(Exercise description) Can you convert every one of these entries into a JSON list of strings, with each line as one string and blank lines omitted?

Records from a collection
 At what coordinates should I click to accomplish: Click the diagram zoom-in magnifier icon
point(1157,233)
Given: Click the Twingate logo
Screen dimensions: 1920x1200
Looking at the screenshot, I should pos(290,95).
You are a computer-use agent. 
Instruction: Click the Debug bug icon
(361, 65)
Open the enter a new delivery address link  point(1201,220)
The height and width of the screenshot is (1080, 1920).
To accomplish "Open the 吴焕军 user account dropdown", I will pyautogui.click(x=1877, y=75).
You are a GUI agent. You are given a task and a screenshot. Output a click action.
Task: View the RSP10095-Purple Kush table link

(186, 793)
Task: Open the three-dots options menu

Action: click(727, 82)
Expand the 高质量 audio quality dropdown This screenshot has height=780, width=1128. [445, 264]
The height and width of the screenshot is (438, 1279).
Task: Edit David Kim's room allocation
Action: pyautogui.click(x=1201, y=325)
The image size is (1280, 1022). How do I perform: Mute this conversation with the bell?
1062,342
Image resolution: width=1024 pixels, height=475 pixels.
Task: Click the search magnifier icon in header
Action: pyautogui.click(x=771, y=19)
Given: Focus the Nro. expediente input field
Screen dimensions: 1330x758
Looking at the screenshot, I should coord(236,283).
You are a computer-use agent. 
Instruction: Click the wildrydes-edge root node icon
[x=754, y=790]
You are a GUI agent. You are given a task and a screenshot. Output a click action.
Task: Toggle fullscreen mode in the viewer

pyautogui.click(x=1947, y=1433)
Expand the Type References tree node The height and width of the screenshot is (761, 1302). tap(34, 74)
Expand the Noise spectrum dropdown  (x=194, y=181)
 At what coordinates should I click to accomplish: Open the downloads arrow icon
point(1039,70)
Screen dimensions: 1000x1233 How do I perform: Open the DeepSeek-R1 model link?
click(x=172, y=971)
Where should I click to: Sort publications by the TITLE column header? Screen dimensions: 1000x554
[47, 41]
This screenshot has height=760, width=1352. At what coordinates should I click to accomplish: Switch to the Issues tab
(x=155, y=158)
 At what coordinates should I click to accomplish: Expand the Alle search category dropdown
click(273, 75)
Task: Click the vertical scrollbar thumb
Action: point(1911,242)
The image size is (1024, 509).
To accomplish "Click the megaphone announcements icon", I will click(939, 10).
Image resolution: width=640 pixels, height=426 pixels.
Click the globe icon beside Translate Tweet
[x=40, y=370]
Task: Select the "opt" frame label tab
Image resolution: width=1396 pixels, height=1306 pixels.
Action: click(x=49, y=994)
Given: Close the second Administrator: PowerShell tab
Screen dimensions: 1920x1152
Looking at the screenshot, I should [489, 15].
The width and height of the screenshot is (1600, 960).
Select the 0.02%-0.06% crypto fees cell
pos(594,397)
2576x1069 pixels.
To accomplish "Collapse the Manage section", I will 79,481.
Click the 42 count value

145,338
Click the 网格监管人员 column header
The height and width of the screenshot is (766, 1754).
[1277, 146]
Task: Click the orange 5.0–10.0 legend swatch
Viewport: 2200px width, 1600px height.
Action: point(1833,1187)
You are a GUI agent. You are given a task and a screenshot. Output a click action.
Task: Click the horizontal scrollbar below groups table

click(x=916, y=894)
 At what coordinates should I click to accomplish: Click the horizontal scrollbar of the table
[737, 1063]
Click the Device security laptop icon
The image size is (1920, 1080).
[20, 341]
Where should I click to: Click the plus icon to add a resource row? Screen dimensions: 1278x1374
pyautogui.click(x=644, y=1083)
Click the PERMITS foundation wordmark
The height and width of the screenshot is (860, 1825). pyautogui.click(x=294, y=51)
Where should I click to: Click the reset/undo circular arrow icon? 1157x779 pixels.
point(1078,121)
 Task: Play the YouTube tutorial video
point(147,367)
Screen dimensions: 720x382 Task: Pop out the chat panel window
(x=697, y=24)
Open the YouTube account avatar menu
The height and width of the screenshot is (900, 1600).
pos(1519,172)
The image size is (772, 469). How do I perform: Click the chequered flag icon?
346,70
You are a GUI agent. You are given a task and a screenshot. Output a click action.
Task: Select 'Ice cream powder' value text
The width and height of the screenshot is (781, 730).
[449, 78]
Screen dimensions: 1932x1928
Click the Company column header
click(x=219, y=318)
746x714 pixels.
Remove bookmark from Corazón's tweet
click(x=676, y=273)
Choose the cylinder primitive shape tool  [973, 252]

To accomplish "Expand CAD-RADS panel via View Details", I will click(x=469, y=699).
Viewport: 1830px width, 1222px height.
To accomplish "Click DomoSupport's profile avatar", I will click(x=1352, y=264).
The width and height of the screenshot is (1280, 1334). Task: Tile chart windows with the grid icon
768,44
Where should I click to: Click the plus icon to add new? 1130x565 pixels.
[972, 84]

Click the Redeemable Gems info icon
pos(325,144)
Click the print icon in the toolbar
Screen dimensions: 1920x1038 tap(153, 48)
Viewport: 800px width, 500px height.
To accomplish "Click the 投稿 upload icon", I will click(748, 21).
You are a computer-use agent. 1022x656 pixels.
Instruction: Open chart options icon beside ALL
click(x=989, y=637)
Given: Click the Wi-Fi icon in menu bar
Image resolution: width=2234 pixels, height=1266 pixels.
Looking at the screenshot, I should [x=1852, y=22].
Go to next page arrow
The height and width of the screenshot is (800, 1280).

(Full output)
[
  " At what coordinates should I click to accomplish: Click the diagram zoom-in magnifier icon",
  "point(1157,233)",
  "Given: Click the Twingate logo",
  "Screen dimensions: 1920x1200",
  "Looking at the screenshot, I should pos(290,95).",
  "You are a computer-use agent. ",
  "Instruction: Click the Debug bug icon",
  "(361, 65)",
  "Open the enter a new delivery address link  point(1201,220)",
  "The height and width of the screenshot is (1080, 1920).",
  "To accomplish \"Open the 吴焕军 user account dropdown\", I will pyautogui.click(x=1877, y=75).",
  "You are a GUI agent. You are given a task and a screenshot. Output a click action.",
  "Task: View the RSP10095-Purple Kush table link",
  "(186, 793)",
  "Task: Open the three-dots options menu",
  "Action: click(727, 82)",
  "Expand the 高质量 audio quality dropdown This screenshot has height=780, width=1128. [445, 264]",
  "The height and width of the screenshot is (438, 1279).",
  "Task: Edit David Kim's room allocation",
  "Action: pyautogui.click(x=1201, y=325)",
  "The image size is (1280, 1022). How do I perform: Mute this conversation with the bell?",
  "1062,342",
  "Image resolution: width=1024 pixels, height=475 pixels.",
  "Task: Click the search magnifier icon in header",
  "Action: pyautogui.click(x=771, y=19)",
  "Given: Focus the Nro. expediente input field",
  "Screen dimensions: 1330x758",
  "Looking at the screenshot, I should coord(236,283).",
  "You are a computer-use agent. ",
  "Instruction: Click the wildrydes-edge root node icon",
  "[x=754, y=790]",
  "You are a GUI agent. You are given a task and a screenshot. Output a click action.",
  "Task: Toggle fullscreen mode in the viewer",
  "pyautogui.click(x=1947, y=1433)",
  "Expand the Type References tree node The height and width of the screenshot is (761, 1302). tap(34, 74)",
  "Expand the Noise spectrum dropdown  (x=194, y=181)",
  " At what coordinates should I click to accomplish: Open the downloads arrow icon",
  "point(1039,70)",
  "Screen dimensions: 1000x1233 How do I perform: Open the DeepSeek-R1 model link?",
  "click(x=172, y=971)",
  "Where should I click to: Sort publications by the TITLE column header? Screen dimensions: 1000x554",
  "[47, 41]",
  "This screenshot has height=760, width=1352. At what coordinates should I click to accomplish: Switch to the Issues tab",
  "(x=155, y=158)",
  " At what coordinates should I click to accomplish: Expand the Alle search category dropdown",
  "click(273, 75)",
  "Task: Click the vertical scrollbar thumb",
  "Action: point(1911,242)",
  "The image size is (1024, 509).",
  "To accomplish \"Click the megaphone announcements icon\", I will click(939, 10).",
  "Image resolution: width=640 pixels, height=426 pixels.",
  "Click the globe icon beside Translate Tweet",
  "[x=40, y=370]",
  "Task: Select the \"opt\" frame label tab",
  "Image resolution: width=1396 pixels, height=1306 pixels.",
  "Action: click(x=49, y=994)",
  "Given: Close the second Administrator: PowerShell tab",
  "Screen dimensions: 1920x1152",
  "Looking at the screenshot, I should [489, 15].",
  "The width and height of the screenshot is (1600, 960).",
  "Select the 0.02%-0.06% crypto fees cell",
  "pos(594,397)",
  "2576x1069 pixels.",
  "To accomplish \"Collapse the Manage section\", I will 79,481.",
  "Click the 42 count value",
  "145,338",
  "Click the 网格监管人员 column header",
  "The height and width of the screenshot is (766, 1754).",
  "[1277, 146]",
  "Task: Click the orange 5.0–10.0 legend swatch",
  "Viewport: 2200px width, 1600px height.",
  "Action: point(1833,1187)",
  "You are a GUI agent. You are given a task and a screenshot. Output a click action.",
  "Task: Click the horizontal scrollbar below groups table",
  "click(x=916, y=894)",
  " At what coordinates should I click to accomplish: Click the horizontal scrollbar of the table",
  "[737, 1063]",
  "Click the Device security laptop icon",
  "The image size is (1920, 1080).",
  "[20, 341]",
  "Where should I click to: Click the plus icon to add a resource row? Screen dimensions: 1278x1374",
  "pyautogui.click(x=644, y=1083)",
  "Click the PERMITS foundation wordmark",
  "The height and width of the screenshot is (860, 1825). pyautogui.click(x=294, y=51)",
  "Where should I click to: Click the reset/undo circular arrow icon? 1157x779 pixels.",
  "point(1078,121)",
  " Task: Play the YouTube tutorial video",
  "point(147,367)",
  "Screen dimensions: 720x382 Task: Pop out the chat panel window",
  "(x=697, y=24)",
  "Open the YouTube account avatar menu",
  "The height and width of the screenshot is (900, 1600).",
  "pos(1519,172)",
  "The image size is (772, 469). How do I perform: Click the chequered flag icon?",
  "346,70",
  "You are a GUI agent. You are given a task and a screenshot. Output a click action.",
  "Task: Select 'Ice cream powder' value text",
  "The width and height of the screenshot is (781, 730).",
  "[449, 78]",
  "Screen dimensions: 1932x1928",
  "Click the Company column header",
  "click(x=219, y=318)",
  "746x714 pixels.",
  "Remove bookmark from Corazón's tweet",
  "click(x=676, y=273)",
  "Choose the cylinder primitive shape tool  [973, 252]",
  "To accomplish \"Expand CAD-RADS panel via View Details\", I will click(x=469, y=699).",
  "Viewport: 1830px width, 1222px height.",
  "To accomplish \"Click DomoSupport's profile avatar\", I will click(x=1352, y=264).",
  "The width and height of the screenshot is (1280, 1334). Task: Tile chart windows with the grid icon",
  "768,44",
  "Where should I click to: Click the plus icon to add new? 1130x565 pixels.",
  "[972, 84]",
  "Click the Redeemable Gems info icon",
  "pos(325,144)",
  "Click the print icon in the toolbar",
  "Screen dimensions: 1920x1038 tap(153, 48)",
  "Viewport: 800px width, 500px height.",
  "To accomplish \"Click the 投稿 upload icon\", I will click(748, 21).",
  "You are a computer-use agent. 1022x656 pixels.",
  "Instruction: Open chart options icon beside ALL",
  "click(x=989, y=637)",
  "Given: Click the Wi-Fi icon in menu bar",
  "Image resolution: width=2234 pixels, height=1266 pixels.",
  "Looking at the screenshot, I should [x=1852, y=22].",
  "Go to next page arrow",
  "The height and width of the screenshot is (800, 1280)."
]